> **PROVIDED MATERIAL**
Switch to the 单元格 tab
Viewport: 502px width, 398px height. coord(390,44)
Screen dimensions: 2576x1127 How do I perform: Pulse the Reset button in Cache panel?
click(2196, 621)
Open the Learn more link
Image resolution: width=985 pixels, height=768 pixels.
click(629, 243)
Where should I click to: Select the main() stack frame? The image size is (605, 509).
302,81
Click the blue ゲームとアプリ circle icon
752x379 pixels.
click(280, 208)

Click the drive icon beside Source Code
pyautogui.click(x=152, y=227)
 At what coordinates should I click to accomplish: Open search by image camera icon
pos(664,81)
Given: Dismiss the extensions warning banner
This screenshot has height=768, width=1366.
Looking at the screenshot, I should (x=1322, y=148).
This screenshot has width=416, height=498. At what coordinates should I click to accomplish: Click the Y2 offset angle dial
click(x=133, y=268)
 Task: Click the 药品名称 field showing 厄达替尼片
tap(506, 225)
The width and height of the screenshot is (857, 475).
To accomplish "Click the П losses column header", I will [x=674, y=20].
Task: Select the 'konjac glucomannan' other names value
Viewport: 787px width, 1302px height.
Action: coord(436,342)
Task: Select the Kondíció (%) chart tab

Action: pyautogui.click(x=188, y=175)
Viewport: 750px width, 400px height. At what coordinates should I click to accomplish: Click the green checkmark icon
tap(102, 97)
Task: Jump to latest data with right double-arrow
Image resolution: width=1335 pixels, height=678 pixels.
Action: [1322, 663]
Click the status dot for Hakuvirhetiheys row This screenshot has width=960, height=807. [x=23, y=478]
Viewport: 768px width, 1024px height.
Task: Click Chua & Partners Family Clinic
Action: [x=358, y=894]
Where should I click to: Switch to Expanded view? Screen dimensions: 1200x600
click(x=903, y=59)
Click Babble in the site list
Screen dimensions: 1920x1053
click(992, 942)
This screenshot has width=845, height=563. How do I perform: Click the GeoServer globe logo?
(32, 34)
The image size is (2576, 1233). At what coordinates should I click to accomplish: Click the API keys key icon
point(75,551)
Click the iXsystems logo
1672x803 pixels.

> **WORK REQUEST**
Return the records above verbatim, in their entirety.

> **TASK OUTPUT**
Switch to the 单元格 tab
Viewport: 502px width, 398px height. coord(390,44)
Screen dimensions: 2576x1127 How do I perform: Pulse the Reset button in Cache panel?
click(2196, 621)
Open the Learn more link
Image resolution: width=985 pixels, height=768 pixels.
click(629, 243)
Where should I click to: Select the main() stack frame? The image size is (605, 509).
302,81
Click the blue ゲームとアプリ circle icon
752x379 pixels.
click(280, 208)

Click the drive icon beside Source Code
pyautogui.click(x=152, y=227)
 At what coordinates should I click to accomplish: Open search by image camera icon
pos(664,81)
Given: Dismiss the extensions warning banner
This screenshot has height=768, width=1366.
Looking at the screenshot, I should (x=1322, y=148).
This screenshot has width=416, height=498. At what coordinates should I click to accomplish: Click the Y2 offset angle dial
click(x=133, y=268)
 Task: Click the 药品名称 field showing 厄达替尼片
tap(506, 225)
The width and height of the screenshot is (857, 475).
To accomplish "Click the П losses column header", I will [x=674, y=20].
Task: Select the 'konjac glucomannan' other names value
Viewport: 787px width, 1302px height.
Action: coord(436,342)
Task: Select the Kondíció (%) chart tab

Action: pyautogui.click(x=188, y=175)
Viewport: 750px width, 400px height. At what coordinates should I click to accomplish: Click the green checkmark icon
tap(102, 97)
Task: Jump to latest data with right double-arrow
Image resolution: width=1335 pixels, height=678 pixels.
Action: [1322, 663]
Click the status dot for Hakuvirhetiheys row This screenshot has width=960, height=807. [x=23, y=478]
Viewport: 768px width, 1024px height.
Task: Click Chua & Partners Family Clinic
Action: [x=358, y=894]
Where should I click to: Switch to Expanded view? Screen dimensions: 1200x600
click(x=903, y=59)
Click Babble in the site list
Screen dimensions: 1920x1053
click(992, 942)
This screenshot has width=845, height=563. How do I perform: Click the GeoServer globe logo?
(32, 34)
The image size is (2576, 1233). At what coordinates should I click to accomplish: Click the API keys key icon
point(75,551)
Click the iXsystems logo
1672x803 pixels.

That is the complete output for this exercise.